### DATA TO USE
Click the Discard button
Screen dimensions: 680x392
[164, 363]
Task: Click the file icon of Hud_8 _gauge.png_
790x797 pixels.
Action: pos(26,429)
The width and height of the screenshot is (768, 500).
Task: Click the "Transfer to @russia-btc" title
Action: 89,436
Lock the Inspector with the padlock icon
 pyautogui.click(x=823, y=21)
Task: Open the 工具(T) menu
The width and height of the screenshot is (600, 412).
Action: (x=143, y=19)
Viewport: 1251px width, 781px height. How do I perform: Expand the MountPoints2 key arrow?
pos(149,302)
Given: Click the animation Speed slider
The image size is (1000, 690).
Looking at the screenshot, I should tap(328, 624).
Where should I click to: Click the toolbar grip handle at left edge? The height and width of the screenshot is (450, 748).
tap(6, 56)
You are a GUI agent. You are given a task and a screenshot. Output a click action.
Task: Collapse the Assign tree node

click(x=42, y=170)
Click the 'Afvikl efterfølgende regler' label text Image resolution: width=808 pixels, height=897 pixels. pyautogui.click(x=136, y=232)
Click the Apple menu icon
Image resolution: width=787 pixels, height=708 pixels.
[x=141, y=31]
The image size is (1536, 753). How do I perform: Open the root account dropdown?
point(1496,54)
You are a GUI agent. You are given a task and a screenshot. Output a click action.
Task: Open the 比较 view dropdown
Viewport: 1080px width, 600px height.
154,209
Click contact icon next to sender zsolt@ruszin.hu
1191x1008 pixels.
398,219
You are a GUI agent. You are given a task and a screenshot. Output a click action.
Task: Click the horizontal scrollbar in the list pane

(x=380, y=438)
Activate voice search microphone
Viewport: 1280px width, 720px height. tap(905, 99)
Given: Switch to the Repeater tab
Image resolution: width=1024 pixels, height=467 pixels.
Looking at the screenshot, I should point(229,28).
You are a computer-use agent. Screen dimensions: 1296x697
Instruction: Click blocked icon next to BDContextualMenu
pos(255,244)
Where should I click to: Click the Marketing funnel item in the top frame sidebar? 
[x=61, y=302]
######
• **WORK INSTRUCTION**
Quote all the records exactly, please, leaving none out.

• **ANSWER FOR THIS EXERCISE**
Click the Discard button
Screen dimensions: 680x392
[164, 363]
Task: Click the file icon of Hud_8 _gauge.png_
790x797 pixels.
Action: pos(26,429)
The width and height of the screenshot is (768, 500).
Task: Click the "Transfer to @russia-btc" title
Action: 89,436
Lock the Inspector with the padlock icon
 pyautogui.click(x=823, y=21)
Task: Open the 工具(T) menu
The width and height of the screenshot is (600, 412).
Action: (x=143, y=19)
Viewport: 1251px width, 781px height. How do I perform: Expand the MountPoints2 key arrow?
pos(149,302)
Given: Click the animation Speed slider
The image size is (1000, 690).
Looking at the screenshot, I should tap(328, 624).
Where should I click to: Click the toolbar grip handle at left edge? The height and width of the screenshot is (450, 748).
tap(6, 56)
You are a GUI agent. You are given a task and a screenshot. Output a click action.
Task: Collapse the Assign tree node

click(x=42, y=170)
Click the 'Afvikl efterfølgende regler' label text Image resolution: width=808 pixels, height=897 pixels. pyautogui.click(x=136, y=232)
Click the Apple menu icon
Image resolution: width=787 pixels, height=708 pixels.
[x=141, y=31]
The image size is (1536, 753). How do I perform: Open the root account dropdown?
point(1496,54)
You are a GUI agent. You are given a task and a screenshot. Output a click action.
Task: Open the 比较 view dropdown
Viewport: 1080px width, 600px height.
154,209
Click contact icon next to sender zsolt@ruszin.hu
1191x1008 pixels.
398,219
You are a GUI agent. You are given a task and a screenshot. Output a click action.
Task: Click the horizontal scrollbar in the list pane

(x=380, y=438)
Activate voice search microphone
Viewport: 1280px width, 720px height. tap(905, 99)
Given: Switch to the Repeater tab
Image resolution: width=1024 pixels, height=467 pixels.
Looking at the screenshot, I should point(229,28).
You are a computer-use agent. Screen dimensions: 1296x697
Instruction: Click blocked icon next to BDContextualMenu
pos(255,244)
Where should I click to: Click the Marketing funnel item in the top frame sidebar? 
[x=61, y=302]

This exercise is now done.